* _Passage provided_
···
But as I work through the stages of grief, I’m happy he’s in a better place. I’m happy that he doesn’t have to eat salads anymore. I’m happy that he introduced me on Facebook to the Pippa Middleton Ass Appreciation Society. Daniel didn’t have the strongest computer skills, and somehow he ended up liking this page on Facebook “accidentally”. Once he told us what had happened, I shared the page with my Facebook friends, making sure to tag him in that post.

I’m also happy to share with you all a scene out of one of our shared comedic interests.

Thanks for letting me share.

Merry CHRISTmas, please…

Sunday, December 26th, 2010

It seems that this year there has been more of a furor over the phrase “Happy Holidays.” Fox News runs stories about “The War On Christmas” and I’ve seen about fifty Facebook status updates with some variation of “It’s NOT Happy Holidays, it’s Merry CHRISTmas!” It was bad enough ten years ago with all the anger over the X in Xmas, which come to find out isn’t a controversy at all, just ignorance. But now some Christians feel the need to sternly correct the minimum-wage cashier at the grocery store who mumbles “Happy Holidays” as she hands over the receipt.

There may be a war on Christmas. I’m pretty sure some people are doing things to diminish Christ’s role. But how should we respond? Yell “It’s CHRISTMAS you &*#$^@#&!” at the top of our lungs? Should we just be nice? Should love and a smile be the take-home message that poor cashier receives or misplaced indignation?

The thing is, Saturnalia was celebrated hundreds of years before Christmas. Lots of other people have celebrated during the winter solstice long before Christians took over December for Christmas. Judaism, from which we have a much of the Christian tradition (btw Jesus was Jewish) celebrated Hanukkah long before Christ was born. If anything, instead of being miffed that people are stealing our holiday maybe we could be a little more humble in our reply of “Merry Christmas” and leave out the angst. Maybe we can give a gift of tenderness?

Overdraft This!

Saturday, August 7th, 2010

You’ve probably heard by now about the new overdraft rules for debit and ATM cards. The reason I’m so sure you’ve heard is because I’ve been notified about 47 times by Envision Credit Union that I need to opt-in. Okay, I’ll be reasonable. I received four emails. Then someone called me, and I specifically declined. Then, the next time I logged into my online banking, before I could check my account balance I had to read a message about overdraft protection. After another email about it, I called the customer service center. “Is there a list I can get on that will prevent me from being contacted?” I asked. Wishful thinking on my part. The agent apologized and said she would annotate my account so I wouldn’t be bothered anymore. Well, I checked the mail later that week and this bright orange envelope arrived reminding me I needed to opt-in again. I was pissed, but it was probably being processed before my phone call to the credit union, so I cut them some slack.

Then while I was working in the garage this afternoon I received another phone call.

Oh Noes! U haz an overwithdrawl! Lolz!

Oh Noes! U haz an overwithdrawl! Lolz!
···
* _Required work_
A. In the blog excerpt, which credit union kept contacting the writer about opting in to the new overdraft rules?
B. Summarize the blog excerpt in three sentences.
The records that come next are not needed.
···
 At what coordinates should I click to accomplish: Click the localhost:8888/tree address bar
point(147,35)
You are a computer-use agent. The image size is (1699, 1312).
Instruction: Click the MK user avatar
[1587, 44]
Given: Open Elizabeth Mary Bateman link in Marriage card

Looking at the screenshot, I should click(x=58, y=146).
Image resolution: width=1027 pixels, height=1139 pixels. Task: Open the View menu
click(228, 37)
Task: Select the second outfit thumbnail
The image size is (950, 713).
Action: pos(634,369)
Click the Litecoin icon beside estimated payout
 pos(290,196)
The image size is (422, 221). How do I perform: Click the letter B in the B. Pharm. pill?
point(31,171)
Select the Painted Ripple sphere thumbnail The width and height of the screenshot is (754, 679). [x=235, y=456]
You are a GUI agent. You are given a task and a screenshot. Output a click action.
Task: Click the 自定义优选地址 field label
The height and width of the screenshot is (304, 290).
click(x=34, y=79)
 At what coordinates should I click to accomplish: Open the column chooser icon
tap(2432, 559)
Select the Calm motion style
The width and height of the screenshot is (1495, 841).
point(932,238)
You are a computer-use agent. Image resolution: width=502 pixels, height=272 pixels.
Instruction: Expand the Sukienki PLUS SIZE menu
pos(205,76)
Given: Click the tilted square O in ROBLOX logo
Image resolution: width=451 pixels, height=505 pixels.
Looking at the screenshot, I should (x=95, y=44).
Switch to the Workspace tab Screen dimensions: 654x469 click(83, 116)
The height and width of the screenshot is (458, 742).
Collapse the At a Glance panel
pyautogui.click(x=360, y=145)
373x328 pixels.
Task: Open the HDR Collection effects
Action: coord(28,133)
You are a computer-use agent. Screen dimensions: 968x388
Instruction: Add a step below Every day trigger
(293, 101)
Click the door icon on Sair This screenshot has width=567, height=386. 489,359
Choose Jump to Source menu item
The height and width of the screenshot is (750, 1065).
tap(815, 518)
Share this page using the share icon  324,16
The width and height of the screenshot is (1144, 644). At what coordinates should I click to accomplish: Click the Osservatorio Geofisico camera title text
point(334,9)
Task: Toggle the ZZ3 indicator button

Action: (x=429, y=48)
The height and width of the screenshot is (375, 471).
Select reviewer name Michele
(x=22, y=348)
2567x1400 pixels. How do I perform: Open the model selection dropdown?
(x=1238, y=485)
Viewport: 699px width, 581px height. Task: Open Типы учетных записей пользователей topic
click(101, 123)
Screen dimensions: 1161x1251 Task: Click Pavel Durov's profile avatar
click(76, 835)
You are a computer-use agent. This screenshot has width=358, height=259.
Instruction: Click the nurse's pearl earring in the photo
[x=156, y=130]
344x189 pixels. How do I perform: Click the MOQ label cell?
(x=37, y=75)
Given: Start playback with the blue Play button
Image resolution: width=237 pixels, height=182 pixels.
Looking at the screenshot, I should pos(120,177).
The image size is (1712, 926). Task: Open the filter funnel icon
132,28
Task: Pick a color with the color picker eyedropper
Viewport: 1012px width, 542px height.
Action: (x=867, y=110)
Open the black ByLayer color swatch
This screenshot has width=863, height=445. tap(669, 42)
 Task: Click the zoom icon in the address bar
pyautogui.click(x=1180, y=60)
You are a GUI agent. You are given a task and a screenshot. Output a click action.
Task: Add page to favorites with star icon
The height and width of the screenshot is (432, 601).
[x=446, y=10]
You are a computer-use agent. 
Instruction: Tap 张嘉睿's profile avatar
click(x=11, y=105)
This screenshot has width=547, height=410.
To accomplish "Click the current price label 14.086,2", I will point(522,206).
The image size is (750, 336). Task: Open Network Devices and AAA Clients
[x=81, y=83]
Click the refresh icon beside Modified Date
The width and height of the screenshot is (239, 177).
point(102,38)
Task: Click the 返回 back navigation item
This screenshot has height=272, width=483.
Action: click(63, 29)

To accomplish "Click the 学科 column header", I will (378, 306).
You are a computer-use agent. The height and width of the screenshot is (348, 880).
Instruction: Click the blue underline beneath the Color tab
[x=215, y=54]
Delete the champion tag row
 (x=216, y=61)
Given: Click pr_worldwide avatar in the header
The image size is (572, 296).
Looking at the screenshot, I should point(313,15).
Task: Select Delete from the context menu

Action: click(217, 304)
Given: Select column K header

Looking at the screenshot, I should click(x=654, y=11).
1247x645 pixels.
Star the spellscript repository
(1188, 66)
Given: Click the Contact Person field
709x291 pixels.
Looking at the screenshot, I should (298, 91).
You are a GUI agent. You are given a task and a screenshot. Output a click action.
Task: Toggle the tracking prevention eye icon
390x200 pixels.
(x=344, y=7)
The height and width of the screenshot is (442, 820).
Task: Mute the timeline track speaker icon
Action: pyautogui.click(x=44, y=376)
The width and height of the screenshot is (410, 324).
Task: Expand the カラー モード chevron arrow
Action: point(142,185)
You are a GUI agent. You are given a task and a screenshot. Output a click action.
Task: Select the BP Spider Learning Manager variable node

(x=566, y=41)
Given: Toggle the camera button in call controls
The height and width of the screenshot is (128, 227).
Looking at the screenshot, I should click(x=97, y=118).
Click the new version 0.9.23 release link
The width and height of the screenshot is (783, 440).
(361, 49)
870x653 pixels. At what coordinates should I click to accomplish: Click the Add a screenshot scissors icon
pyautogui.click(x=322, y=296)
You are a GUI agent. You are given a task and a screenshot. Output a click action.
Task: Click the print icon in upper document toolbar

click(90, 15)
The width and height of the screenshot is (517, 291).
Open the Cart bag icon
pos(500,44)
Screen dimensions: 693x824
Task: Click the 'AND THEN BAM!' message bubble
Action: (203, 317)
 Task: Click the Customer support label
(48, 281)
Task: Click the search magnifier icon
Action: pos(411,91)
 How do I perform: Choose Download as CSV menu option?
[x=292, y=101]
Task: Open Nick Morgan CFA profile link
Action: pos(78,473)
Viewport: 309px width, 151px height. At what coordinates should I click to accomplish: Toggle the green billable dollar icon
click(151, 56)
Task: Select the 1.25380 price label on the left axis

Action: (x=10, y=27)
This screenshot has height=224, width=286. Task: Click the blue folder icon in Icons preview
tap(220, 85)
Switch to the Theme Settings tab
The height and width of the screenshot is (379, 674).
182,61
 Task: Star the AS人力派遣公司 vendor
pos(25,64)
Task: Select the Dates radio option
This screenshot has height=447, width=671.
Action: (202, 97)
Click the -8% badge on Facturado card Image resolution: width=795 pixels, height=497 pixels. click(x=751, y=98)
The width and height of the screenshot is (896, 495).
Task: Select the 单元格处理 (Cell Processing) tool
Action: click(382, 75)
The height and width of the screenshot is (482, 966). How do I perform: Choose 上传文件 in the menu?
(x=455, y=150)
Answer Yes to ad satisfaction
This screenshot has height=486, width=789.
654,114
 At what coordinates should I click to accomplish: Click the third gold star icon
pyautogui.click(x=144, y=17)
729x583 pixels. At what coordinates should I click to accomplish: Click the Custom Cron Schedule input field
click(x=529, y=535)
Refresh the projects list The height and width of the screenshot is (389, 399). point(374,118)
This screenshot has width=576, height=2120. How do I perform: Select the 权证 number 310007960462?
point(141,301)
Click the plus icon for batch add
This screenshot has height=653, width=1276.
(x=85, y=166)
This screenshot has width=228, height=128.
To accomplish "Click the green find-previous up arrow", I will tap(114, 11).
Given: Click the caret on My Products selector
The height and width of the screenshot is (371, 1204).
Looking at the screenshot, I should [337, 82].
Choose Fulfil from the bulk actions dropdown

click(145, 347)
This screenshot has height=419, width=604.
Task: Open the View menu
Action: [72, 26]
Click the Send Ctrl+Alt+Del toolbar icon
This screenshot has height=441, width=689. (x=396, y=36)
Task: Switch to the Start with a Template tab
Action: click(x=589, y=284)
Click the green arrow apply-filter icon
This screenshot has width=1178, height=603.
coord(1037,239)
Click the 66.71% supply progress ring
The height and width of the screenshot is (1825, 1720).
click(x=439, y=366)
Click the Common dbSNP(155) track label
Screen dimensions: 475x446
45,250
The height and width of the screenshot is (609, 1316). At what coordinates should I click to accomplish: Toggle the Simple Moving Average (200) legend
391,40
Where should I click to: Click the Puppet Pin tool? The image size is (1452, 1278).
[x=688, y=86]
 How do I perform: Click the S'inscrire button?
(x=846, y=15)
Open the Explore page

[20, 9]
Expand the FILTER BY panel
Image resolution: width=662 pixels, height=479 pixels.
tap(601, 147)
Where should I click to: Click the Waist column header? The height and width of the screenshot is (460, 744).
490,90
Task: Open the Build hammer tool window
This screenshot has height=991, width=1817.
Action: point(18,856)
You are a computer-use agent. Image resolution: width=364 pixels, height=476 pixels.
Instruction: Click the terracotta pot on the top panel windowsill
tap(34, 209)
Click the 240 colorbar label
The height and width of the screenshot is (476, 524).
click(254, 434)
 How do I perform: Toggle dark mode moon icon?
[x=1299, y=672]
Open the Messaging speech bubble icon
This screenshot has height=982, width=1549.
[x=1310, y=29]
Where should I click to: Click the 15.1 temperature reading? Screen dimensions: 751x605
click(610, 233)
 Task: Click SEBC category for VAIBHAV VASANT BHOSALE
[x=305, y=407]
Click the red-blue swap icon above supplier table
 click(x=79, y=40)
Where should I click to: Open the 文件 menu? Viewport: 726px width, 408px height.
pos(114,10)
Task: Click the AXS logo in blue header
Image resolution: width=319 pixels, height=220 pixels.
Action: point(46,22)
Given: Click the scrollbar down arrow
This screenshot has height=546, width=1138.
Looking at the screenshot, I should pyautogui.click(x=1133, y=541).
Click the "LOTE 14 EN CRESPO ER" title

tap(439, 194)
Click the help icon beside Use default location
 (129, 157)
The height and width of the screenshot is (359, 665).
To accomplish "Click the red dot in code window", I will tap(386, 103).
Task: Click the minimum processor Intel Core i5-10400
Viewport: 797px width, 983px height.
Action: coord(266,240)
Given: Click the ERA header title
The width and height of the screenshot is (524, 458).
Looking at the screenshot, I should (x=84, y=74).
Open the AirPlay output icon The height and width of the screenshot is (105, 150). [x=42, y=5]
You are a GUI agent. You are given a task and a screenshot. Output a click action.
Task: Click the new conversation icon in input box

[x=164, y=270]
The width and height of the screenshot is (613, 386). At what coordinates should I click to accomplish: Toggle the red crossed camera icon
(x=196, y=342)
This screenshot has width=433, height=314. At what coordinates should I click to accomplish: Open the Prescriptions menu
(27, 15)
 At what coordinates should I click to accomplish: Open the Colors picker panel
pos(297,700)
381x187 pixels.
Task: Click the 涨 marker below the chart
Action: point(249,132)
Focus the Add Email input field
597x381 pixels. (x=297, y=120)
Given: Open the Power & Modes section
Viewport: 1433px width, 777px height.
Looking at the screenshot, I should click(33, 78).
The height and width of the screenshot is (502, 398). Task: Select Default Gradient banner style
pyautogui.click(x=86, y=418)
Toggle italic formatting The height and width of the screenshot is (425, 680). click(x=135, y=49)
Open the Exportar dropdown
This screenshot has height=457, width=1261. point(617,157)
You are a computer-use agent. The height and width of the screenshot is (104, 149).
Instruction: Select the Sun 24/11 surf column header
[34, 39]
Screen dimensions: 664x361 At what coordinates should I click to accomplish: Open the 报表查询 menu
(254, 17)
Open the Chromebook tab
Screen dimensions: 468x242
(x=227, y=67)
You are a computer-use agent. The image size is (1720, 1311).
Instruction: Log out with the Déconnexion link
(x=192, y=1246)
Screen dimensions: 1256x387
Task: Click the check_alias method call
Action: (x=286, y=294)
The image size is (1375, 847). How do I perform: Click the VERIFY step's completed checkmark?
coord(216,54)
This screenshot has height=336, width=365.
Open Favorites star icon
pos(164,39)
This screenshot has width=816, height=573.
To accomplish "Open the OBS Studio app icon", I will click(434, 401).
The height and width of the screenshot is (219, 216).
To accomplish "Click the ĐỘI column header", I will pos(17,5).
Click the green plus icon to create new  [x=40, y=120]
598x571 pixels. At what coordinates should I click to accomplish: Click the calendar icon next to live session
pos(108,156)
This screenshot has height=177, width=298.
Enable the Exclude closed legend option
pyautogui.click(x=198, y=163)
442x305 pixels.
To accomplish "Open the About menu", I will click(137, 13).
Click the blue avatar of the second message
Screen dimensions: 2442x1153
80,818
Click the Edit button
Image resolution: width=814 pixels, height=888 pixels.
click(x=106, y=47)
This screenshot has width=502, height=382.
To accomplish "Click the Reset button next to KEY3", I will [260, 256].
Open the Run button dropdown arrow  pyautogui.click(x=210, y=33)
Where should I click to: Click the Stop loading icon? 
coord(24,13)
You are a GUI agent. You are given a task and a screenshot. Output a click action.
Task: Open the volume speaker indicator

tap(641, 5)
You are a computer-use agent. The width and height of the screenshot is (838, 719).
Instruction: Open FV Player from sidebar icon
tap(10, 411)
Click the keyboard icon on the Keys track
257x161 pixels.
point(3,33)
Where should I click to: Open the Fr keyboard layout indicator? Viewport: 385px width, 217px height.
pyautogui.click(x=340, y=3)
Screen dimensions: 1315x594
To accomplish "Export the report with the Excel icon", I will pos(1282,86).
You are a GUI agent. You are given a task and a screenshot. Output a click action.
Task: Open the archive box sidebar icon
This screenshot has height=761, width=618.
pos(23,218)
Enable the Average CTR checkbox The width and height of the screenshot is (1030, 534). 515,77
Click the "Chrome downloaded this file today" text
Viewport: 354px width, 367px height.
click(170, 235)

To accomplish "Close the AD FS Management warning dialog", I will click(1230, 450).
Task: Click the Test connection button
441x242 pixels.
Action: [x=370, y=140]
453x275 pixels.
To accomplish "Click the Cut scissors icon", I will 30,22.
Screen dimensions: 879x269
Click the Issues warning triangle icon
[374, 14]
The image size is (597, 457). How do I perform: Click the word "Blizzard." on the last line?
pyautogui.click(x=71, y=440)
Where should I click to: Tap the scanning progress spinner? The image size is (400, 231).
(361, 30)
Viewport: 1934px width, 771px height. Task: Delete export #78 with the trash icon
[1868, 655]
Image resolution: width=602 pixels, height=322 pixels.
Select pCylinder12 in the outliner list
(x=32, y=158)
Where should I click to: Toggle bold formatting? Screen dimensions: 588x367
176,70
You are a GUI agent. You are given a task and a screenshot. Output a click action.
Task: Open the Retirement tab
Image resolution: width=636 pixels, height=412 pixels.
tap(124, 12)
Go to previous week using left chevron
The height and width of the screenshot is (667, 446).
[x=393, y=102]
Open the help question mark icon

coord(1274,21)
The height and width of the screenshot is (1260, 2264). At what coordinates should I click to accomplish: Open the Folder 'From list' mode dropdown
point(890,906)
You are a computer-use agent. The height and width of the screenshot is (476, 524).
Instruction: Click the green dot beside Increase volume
···
* _The responses_
A. Envision Credit Union.

B. Working through grief over Daniel, the writer says they're happy he's in a better place and recalls sharing a Facebook page he "accidentally" liked. A post about "Happy Holidays" urges Christians to answer with love and humility instead of indignation, noting that Saturnalia, winter solstice celebrations, and Hanukkah came before Christmas. Another post describes repeated emails, calls, an online banking message, and mail from Envision Credit Union about opting in to new overdraft rules, even after the writer declined and asked not to be contacted.